Two enormous systems dating back to the 1940s and 1970s elevate water by more than 3,000 feet to reach the residents of the city. Gomez Andonaegui found that the price fluctuated so much that it was major stress in running his business. He dreamed about ways to manage it better.

That was nearly five years ago.

Today, Gomez Andonaegui and his co-founder Philip Winter are unveiling the fruits of their work with a new shower head that uses 70 percent less water. Called the Nebia, the shower creates millions of tinier water droplets with a surface area that is 100 times larger than the drops that normal shower heads produce. Because of that, Nebia’s shower head has a flow of 0.75 gallons per minute, compared to the standard 2.5 gallons per minute under EPA standards.

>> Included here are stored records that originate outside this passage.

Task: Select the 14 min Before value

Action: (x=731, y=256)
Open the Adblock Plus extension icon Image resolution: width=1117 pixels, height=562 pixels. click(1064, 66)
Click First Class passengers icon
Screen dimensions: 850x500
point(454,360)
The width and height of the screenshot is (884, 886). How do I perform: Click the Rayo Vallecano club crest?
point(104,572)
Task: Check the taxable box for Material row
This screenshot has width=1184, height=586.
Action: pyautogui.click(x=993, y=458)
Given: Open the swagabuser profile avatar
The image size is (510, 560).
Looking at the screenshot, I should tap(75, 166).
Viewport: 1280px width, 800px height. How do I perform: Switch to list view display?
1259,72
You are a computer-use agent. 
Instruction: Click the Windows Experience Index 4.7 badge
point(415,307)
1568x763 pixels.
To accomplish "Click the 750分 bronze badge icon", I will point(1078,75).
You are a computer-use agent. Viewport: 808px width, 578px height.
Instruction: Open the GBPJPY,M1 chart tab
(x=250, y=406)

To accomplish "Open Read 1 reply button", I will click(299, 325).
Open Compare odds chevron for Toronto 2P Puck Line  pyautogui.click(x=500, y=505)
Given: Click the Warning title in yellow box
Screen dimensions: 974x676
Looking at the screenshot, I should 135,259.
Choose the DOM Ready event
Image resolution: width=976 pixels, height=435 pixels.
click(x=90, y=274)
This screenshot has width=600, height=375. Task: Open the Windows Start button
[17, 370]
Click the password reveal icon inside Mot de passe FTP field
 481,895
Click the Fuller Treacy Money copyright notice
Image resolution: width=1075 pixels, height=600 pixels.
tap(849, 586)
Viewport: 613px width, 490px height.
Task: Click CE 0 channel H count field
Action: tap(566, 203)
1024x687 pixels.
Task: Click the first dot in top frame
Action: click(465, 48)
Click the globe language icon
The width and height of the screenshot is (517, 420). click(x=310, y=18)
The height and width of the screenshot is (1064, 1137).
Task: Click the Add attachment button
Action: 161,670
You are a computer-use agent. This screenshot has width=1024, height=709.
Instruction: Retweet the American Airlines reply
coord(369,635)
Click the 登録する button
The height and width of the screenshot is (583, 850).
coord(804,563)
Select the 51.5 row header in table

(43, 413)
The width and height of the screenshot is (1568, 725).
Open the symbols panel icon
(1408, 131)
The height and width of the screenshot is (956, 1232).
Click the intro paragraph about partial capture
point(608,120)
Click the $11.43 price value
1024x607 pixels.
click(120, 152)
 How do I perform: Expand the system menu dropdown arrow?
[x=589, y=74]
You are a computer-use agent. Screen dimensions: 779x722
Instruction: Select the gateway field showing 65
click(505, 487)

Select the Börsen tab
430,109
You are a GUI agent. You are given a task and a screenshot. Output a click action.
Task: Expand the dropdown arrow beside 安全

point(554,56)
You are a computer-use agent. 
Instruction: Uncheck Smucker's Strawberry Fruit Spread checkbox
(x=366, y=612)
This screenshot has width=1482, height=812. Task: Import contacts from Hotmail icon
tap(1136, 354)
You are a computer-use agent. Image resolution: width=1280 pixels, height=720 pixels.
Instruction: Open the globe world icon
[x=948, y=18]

“Showers have been the same for 100 years. There’s the overhead spigot. Now, you’ve got rain showers. But there’s no meaningful innovation here,” Winter said. “It’s dominated by a handful of players like Kohler that are mostly private multi-generational companies.”

They’re launching the Nebia shower head on Kickstarter with an initial price of $299.

The goal is to create a direct-to-consumer brand (like Nest’s initial strategy with thermostats and then smoke detectors).

“We think we can have a very cool brand with the idea of conserving the world’s water,” Winter said. “We want to change the way that people think about water in their day-to-day lives. The shower is the most intimate part of your day that you spend with water.”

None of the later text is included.